Estoy motivado para votar

 

Fr. Frank Pavone

   
 

El día de las elecciones está a la vuelta de la esquina y estoy motivado para votar y para influenciar muchos votos. Estoy motivado porque votar es parte de lo que necesito hacer para cumplir el sueño de mi vida, un sueño que comparto con muchos: que se acabe el aborto, el mayor holocausto que la familia humana jamás haya conocido.

Algunos, incluso en la Iglesia, parecieran no darse cuenta del hecho que no hay mayor problema en nuestra sociedad que el aborto. Sin embargo, no deja de ser un hecho. Curiosamente, aquellos que no parecen entender ésto tienden a ser los menos dispuestos a escuchar descripciones del aborto o mirar las fotos.

Estoy motivado para votar, no porque la elección vaya a acabar con el aborto, y ciertamente tampoco porque espere que nuestros funcionarios electos sean perfectos o hagan mi trabajo. El pueblo de Dios tiene que trabajar para acabar con el aborto, proveyendo alternativas, educando mentes, cambiando corazones, cambiando leyes. Pero parte de ese trabajo es elegir a la gente que pondrá los menores obstáculos para cumplir la misión. No elegimos a la gente para que haga nuestro trabajo, sino gente que nos va a dejar hacer nuestro trabajo. A menudo la opción es entre la persona que hará el menor daño o permitirá el menor número de abortos. Elegir acotar el mal es un bien.

Estoy motivado porque hemos progresado. Tenemos dos nuevos magistrados en la Corte Suprema que no creen que haya que inventar nuevos derechos surgidos de las “penumbras” y al igual que en el 2004, una vez más la Corte Suprema está en juego. El próximo Presidente y el Senado podrán hacer que la Corte se desplace en uno u otro sentido.

También hemos conseguido muchos jueces federales nuevos que entienden los límites de la autoridad judicial. Y tenemos nuevas leyes que nos acercan a la protección del nonato, como por ejemplo la Ley de Protección de Infantes Nacidos con Vida (Born-Alive Infants Protection Act), la Ley de Nonatos Víctimas de la Violencia (Unborn Victims of Violence Act) y la primera prohibición de un procedimiento para practicar abortos desde Roe vs. Wade, la ley que prohibe el aborto de parto parcial (Partial-Birth Abortion Ban Act).

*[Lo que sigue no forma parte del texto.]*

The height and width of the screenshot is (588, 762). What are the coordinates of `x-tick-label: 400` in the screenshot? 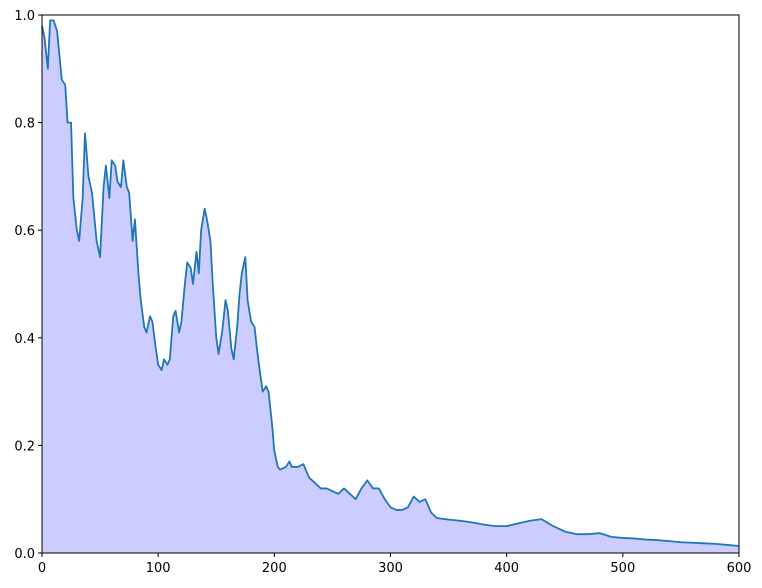 It's located at (506, 568).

Ahora se trata de una cuestión de números. No perdamos tiempo ni energía tratando de convencer a personas obstinadas, mas bien recordémosle a los muchos que nos escucharán, simplemente motivémoslos, diciéndoles quienes son los mejores candidatos. Tenemos que apuntar a la “fruta al alcance de la mano,” aquellos que son más fáciles de movilizar. Debemos votar temprano. Muchos estados permiten votar antes del día de las elecciones. Hagamos que otros voten temprano para que ninguna circunstancia impredecible les impida votar más tarde. Ayudemos a la gente que pueda necesitar que la lleven a votar. Hagamos que nuestras iglesias manden recordatorios para que la gente vote.

Donemos también nuestro tiempo y ofrezcámonos como voluntarios para el candidato de nuestra elección y que se vean nuestros carteles en el jardín y autoadhesivos en los autos. Distribuyamos literatura, hagamos llamadas telefónicas, mandemos mensajes de correo electrónico y pongamos enlaces en nuestros sitios de Internet alentando a la gente a votar correctamente.

Y recordemos que las encuestas no determinan las elecciones, la gente que se presenta a votar sí. ¡Vayamos a votar!